» **Exercise material**

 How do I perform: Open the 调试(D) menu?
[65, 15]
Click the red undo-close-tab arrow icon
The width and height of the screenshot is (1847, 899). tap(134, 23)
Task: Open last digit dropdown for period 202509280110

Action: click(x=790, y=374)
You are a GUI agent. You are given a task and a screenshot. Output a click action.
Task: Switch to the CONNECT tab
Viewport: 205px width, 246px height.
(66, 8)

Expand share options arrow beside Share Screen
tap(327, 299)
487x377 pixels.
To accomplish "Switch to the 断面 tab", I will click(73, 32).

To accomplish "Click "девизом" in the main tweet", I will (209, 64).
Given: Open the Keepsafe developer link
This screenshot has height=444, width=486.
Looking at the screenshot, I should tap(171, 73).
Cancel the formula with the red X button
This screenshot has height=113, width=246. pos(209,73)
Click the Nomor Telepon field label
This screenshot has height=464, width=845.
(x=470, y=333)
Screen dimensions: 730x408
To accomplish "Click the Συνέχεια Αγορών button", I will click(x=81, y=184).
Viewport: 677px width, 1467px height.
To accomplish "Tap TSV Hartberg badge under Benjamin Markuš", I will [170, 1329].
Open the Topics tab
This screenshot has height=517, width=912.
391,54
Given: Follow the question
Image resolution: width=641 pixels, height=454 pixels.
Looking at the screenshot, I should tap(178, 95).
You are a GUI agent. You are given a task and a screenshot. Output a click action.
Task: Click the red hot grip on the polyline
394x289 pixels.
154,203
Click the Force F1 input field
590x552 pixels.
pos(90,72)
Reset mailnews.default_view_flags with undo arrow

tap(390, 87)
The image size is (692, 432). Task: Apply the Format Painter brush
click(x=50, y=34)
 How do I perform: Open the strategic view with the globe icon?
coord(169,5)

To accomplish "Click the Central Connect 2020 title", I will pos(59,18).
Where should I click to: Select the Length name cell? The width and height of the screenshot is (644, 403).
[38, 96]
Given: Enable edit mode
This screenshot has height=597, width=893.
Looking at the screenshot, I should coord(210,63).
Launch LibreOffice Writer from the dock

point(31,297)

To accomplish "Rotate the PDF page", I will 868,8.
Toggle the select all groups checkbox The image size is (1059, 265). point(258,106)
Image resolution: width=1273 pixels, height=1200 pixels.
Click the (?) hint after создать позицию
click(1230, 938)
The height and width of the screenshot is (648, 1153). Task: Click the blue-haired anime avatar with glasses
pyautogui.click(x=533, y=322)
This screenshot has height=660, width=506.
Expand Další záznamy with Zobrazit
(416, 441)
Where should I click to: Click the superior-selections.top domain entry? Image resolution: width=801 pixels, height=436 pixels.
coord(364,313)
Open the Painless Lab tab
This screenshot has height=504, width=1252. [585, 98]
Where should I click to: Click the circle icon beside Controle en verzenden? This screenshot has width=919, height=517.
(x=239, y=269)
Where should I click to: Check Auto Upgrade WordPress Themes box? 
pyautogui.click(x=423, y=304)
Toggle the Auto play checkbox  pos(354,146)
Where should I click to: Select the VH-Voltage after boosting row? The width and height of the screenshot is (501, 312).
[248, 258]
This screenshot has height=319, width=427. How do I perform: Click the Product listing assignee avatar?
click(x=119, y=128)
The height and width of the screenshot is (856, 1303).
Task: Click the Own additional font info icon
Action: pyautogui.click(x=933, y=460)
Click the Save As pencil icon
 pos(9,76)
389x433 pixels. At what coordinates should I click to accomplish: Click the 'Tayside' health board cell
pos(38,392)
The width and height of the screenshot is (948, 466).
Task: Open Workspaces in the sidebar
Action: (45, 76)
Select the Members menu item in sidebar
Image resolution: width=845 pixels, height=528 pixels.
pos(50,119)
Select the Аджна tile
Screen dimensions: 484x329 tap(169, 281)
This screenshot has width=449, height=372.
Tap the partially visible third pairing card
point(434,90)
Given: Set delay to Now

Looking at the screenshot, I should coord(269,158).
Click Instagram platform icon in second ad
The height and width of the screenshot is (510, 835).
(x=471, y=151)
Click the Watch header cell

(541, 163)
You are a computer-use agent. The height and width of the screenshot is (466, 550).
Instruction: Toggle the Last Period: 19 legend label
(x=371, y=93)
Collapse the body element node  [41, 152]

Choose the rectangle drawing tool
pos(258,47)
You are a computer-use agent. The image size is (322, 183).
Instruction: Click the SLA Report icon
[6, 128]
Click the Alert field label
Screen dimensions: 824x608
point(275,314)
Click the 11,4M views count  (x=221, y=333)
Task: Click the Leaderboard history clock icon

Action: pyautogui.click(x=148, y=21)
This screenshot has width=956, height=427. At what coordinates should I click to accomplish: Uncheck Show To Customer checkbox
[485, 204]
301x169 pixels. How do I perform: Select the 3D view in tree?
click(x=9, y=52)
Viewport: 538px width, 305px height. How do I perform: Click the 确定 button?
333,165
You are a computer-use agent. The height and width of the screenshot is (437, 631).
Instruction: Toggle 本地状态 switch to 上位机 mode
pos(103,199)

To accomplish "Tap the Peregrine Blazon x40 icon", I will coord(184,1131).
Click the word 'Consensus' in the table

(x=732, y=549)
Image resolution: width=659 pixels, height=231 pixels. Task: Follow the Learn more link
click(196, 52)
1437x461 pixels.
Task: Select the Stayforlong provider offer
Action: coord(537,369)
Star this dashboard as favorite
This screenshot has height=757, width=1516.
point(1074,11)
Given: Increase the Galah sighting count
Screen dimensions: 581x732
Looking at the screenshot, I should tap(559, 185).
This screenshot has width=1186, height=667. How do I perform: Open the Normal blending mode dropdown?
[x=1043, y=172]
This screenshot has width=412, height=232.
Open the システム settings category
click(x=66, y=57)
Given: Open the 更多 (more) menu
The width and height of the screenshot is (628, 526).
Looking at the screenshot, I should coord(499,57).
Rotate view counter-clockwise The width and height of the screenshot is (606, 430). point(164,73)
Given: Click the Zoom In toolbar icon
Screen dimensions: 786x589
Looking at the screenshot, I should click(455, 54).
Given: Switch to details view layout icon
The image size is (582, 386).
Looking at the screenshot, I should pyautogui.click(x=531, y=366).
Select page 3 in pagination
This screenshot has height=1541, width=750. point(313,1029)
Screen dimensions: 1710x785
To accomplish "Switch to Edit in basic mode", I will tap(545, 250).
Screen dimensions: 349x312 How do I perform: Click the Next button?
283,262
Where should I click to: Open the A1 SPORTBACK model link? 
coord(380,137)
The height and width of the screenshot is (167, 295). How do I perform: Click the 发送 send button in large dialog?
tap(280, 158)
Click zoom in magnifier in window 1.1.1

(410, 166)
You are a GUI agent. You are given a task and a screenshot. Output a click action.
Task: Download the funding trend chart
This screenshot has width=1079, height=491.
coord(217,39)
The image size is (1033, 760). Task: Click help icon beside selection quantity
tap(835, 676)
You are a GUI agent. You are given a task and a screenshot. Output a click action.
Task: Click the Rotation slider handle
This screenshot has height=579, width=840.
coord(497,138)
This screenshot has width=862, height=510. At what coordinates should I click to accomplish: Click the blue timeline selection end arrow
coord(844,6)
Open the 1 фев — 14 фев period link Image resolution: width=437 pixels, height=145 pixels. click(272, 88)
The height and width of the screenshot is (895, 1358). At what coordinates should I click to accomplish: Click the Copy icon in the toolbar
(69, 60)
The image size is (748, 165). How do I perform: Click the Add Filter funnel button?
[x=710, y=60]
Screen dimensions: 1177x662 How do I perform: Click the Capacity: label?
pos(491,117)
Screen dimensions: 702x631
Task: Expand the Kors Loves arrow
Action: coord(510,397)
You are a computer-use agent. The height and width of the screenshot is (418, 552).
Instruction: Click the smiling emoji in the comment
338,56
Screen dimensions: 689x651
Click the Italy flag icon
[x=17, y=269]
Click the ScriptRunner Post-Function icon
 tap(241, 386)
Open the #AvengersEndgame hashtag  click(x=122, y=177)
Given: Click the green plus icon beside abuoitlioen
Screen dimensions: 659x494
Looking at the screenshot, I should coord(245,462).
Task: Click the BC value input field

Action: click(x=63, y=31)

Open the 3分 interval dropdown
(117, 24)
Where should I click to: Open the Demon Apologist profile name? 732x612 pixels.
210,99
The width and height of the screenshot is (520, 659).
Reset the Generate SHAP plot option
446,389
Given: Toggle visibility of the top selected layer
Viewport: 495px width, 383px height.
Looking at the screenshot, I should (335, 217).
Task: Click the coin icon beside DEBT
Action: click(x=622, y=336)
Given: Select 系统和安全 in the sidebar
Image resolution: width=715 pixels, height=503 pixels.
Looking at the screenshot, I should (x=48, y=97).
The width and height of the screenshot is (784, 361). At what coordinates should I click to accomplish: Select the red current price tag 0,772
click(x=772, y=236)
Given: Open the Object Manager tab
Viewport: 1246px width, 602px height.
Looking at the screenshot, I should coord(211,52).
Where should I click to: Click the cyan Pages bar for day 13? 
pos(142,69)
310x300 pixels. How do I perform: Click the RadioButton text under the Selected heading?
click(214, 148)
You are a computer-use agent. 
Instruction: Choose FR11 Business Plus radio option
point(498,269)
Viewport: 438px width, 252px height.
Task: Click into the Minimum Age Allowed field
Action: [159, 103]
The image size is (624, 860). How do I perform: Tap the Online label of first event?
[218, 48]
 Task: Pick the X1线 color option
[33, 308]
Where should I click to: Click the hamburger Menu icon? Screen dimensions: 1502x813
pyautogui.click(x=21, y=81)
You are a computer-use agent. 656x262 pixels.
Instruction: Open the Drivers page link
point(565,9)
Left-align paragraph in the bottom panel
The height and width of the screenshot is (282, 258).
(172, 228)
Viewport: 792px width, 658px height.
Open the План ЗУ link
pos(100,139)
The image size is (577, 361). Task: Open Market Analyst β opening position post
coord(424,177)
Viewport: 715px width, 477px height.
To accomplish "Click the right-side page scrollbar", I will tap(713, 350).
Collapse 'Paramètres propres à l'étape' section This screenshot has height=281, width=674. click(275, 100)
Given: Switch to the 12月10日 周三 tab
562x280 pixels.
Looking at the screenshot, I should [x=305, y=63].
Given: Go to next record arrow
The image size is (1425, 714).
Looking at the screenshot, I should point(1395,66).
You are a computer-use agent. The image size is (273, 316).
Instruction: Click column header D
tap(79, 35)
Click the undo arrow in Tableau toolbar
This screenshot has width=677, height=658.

» **Work task**
If a line above holds the string "computer", copy it out.

» **Solution to the exercise**
You are a computer-use agent. The height and width of the screenshot is (466, 550).
You are a computer-use agent. The image size is (322, 183).
You are a computer-use agent. The height and width of the screenshot is (437, 631).
You are a computer-use agent. The height and width of the screenshot is (418, 552).
You are a computer-use agent. 
You are a computer-use agent. 656x262 pixels.
You are a computer-use agent. The image size is (273, 316).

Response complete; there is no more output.